Collected data entries:
>>>>

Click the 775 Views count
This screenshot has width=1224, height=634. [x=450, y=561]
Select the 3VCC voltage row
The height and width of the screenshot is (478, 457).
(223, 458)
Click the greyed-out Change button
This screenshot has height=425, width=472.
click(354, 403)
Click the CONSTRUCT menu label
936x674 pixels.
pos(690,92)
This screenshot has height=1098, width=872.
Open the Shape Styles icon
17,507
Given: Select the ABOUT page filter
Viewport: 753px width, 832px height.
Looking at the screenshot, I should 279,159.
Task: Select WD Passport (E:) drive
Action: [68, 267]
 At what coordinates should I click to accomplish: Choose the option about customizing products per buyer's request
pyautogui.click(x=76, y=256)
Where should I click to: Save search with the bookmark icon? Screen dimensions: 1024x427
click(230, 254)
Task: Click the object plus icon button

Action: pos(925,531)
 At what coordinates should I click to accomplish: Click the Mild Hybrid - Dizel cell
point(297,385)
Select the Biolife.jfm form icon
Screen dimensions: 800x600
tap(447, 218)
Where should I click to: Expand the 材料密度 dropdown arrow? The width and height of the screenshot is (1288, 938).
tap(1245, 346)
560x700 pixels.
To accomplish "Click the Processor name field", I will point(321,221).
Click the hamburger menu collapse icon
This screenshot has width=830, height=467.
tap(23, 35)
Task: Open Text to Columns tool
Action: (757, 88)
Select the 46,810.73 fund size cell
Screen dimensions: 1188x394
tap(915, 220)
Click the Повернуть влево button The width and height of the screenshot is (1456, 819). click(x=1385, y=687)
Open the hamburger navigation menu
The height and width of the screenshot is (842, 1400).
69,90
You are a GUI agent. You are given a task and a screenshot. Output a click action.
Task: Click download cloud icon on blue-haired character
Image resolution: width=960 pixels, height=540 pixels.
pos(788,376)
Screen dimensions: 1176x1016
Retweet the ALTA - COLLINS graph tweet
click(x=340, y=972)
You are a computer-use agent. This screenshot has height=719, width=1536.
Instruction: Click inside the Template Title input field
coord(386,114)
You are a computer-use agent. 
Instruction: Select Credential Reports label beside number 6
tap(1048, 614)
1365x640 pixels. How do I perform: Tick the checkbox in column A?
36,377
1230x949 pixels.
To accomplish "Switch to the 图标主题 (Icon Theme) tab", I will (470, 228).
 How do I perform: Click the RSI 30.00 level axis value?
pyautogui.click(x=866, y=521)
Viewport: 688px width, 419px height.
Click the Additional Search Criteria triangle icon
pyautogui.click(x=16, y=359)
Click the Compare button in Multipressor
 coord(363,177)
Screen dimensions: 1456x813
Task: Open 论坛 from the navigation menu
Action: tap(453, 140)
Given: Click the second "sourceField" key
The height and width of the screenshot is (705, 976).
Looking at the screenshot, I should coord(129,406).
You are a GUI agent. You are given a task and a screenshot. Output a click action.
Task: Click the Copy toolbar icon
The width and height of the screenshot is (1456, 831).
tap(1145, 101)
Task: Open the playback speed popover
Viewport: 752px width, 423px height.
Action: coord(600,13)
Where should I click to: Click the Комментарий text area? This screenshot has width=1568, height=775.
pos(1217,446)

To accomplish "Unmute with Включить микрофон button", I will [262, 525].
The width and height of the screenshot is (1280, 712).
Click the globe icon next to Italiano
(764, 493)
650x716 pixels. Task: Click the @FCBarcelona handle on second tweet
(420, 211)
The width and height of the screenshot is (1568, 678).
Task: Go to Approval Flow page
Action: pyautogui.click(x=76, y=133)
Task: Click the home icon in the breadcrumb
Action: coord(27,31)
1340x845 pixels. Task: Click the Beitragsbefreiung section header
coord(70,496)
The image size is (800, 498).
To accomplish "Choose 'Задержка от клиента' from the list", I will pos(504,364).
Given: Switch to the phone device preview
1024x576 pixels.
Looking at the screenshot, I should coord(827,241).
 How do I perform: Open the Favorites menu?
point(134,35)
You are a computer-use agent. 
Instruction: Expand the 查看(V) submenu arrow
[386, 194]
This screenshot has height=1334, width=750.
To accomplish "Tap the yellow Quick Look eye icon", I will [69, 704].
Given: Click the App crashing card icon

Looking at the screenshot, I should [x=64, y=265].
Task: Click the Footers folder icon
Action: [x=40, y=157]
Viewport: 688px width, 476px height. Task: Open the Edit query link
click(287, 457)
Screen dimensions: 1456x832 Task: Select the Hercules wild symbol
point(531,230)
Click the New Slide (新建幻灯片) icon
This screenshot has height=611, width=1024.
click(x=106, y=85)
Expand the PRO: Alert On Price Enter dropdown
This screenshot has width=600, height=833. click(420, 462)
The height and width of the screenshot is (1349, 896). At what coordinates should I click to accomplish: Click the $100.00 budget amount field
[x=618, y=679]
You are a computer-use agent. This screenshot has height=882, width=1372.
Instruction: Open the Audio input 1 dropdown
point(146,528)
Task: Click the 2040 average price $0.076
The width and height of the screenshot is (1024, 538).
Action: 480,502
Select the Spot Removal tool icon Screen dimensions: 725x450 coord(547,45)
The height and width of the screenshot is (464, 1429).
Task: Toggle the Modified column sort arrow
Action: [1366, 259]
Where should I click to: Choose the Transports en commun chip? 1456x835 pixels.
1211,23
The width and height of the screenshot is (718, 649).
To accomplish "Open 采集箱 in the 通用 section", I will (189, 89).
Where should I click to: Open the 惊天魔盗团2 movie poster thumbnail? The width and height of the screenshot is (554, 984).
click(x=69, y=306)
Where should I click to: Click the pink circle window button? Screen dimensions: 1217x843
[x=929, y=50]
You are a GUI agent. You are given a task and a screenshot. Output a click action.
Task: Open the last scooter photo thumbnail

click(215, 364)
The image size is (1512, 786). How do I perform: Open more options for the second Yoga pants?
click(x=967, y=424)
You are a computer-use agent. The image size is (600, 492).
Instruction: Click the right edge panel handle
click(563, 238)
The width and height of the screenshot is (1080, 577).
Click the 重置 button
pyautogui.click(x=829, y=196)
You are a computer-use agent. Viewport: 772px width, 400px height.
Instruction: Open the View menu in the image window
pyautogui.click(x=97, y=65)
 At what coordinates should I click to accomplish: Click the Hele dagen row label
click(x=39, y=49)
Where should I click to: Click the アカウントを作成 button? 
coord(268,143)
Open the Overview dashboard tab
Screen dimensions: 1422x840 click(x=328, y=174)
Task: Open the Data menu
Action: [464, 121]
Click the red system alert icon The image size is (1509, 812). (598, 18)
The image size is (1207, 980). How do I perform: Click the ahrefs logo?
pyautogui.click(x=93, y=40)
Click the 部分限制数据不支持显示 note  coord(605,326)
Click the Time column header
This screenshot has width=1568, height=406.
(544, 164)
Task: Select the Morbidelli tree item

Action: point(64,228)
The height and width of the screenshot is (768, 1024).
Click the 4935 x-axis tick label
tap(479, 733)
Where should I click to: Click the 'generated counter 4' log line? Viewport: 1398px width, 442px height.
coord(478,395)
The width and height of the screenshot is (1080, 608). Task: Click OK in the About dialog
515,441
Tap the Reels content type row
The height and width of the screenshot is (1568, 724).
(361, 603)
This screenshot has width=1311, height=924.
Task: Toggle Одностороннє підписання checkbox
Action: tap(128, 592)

<<<<

Exactly the lines from the one containing "Click the 4935 x-axis tick label" to the last line of the entries above must be duplicated, with both of those lines included and nothing more.

Click the 4935 x-axis tick label
tap(479, 733)
Where should I click to: Click the 'generated counter 4' log line? Viewport: 1398px width, 442px height.
coord(478,395)
The width and height of the screenshot is (1080, 608). Task: Click OK in the About dialog
515,441
Tap the Reels content type row
The height and width of the screenshot is (1568, 724).
(361, 603)
This screenshot has width=1311, height=924.
Task: Toggle Одностороннє підписання checkbox
Action: tap(128, 592)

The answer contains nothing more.